札幌の郊外を歩いているとき、道の脇にふきのとうが一株、ひっそりと顔を出しているのを見つけた。つい先日の話である。灰色の枯れた草の中にりんとしてある若々しい薄緑は目にも鮮やか。春の便りを受け取った気がしてうれしくなった
▼どうやらそれまでは意識に上っていなかっただけのようで、一度見てしまうとあちらにもこちらにもふきのとうがあるのに気付く。春は知らぬ間にだいぶ進んでいたのである。平安時代の初期を代表する六歌仙の一人、小野小町に一首がある。「花の色は うつりにけりな いたづらに 我が身世にふる ながめせしまに」。一つの歌に二つの意味を持たせた秀作だが、表の意味は「ぼんやりすごしているうちに桜の花は色あせてしまった」である。今も昔もうかうかしていると春はすぐに過ぎ去ってしまうらしい
▼思えば本道は先月から妙に暖かかった。

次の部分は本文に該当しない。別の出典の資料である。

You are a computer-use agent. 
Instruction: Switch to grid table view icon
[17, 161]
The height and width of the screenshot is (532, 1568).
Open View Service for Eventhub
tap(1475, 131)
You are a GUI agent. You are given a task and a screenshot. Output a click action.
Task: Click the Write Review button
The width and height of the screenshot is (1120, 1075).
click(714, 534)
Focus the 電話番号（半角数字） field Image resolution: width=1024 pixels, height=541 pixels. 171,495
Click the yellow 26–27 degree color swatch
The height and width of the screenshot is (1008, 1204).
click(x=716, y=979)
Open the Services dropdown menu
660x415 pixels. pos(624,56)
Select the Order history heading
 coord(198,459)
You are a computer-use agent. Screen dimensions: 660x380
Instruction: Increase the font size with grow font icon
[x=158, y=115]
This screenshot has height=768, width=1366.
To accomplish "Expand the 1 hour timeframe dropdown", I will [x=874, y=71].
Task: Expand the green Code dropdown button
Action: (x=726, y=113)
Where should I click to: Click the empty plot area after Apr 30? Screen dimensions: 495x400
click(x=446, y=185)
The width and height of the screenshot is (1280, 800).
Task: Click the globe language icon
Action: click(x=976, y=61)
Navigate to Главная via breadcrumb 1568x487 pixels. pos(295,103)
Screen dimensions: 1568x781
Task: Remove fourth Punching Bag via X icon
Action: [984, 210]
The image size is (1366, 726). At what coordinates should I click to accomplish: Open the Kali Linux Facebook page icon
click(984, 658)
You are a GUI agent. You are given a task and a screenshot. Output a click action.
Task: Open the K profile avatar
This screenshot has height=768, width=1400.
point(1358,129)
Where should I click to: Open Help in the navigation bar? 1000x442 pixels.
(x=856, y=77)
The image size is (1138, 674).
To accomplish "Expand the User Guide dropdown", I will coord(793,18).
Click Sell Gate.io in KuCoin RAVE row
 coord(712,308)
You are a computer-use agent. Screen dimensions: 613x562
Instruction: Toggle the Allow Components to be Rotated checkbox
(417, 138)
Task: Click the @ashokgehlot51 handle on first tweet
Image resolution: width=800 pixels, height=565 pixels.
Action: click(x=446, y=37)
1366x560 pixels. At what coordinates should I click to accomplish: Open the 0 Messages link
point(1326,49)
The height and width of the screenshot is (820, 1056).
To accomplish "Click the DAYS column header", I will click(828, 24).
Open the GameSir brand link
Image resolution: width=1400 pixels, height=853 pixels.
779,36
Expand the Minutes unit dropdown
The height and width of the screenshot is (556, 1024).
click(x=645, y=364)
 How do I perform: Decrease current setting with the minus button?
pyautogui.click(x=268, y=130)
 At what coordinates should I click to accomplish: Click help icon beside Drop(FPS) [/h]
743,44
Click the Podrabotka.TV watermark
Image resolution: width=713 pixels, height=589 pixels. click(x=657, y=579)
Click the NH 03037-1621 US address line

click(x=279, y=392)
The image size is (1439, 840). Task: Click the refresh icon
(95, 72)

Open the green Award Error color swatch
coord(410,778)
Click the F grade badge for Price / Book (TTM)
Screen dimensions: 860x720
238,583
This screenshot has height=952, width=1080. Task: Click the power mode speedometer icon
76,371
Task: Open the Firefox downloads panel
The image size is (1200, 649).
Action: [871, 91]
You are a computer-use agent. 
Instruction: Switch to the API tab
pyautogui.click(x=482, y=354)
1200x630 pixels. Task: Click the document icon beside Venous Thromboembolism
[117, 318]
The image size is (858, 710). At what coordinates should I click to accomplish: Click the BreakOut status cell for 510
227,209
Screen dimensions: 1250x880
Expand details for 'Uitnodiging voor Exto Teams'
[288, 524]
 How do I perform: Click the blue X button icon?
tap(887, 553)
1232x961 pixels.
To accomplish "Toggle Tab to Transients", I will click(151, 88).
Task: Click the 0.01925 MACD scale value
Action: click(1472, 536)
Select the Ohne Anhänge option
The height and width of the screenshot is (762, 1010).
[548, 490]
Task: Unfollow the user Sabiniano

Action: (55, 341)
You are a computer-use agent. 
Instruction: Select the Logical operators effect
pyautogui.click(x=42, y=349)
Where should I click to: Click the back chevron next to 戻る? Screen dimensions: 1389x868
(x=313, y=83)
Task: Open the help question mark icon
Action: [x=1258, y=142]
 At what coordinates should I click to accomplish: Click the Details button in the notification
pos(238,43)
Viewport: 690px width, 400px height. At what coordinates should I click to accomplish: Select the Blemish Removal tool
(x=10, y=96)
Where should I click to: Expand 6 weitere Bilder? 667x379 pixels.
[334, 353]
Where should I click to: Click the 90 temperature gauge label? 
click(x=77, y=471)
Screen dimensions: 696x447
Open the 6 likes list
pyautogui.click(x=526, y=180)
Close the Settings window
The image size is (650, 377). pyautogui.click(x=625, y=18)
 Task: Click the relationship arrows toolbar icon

札幌管区気象台によると月平均気温が太平洋側で歴代1位、北海道全体でも2位の高温だったというから納得である。きのうから二十四節気の清明に入った。最近のすがすがしく明るい気候はまさにそれ。「暖かしあたたかしとて外にをりぬ」佐藤明日香。そんな句がしっくりとくる日が続いている
▼この先はどうか。1日発表の1か月予報を見ると、天気は春らしく2―3日で変わりながらも全体としては晴れて気温の高い日が多いとのこと。内向きになりがちなご時世だが、気持ちの良い春に気付かず通り過ぎるのはもったいない。たまには開けた場所で春のさわやかな空気と柔らかな陽光を楽しみたいものだ。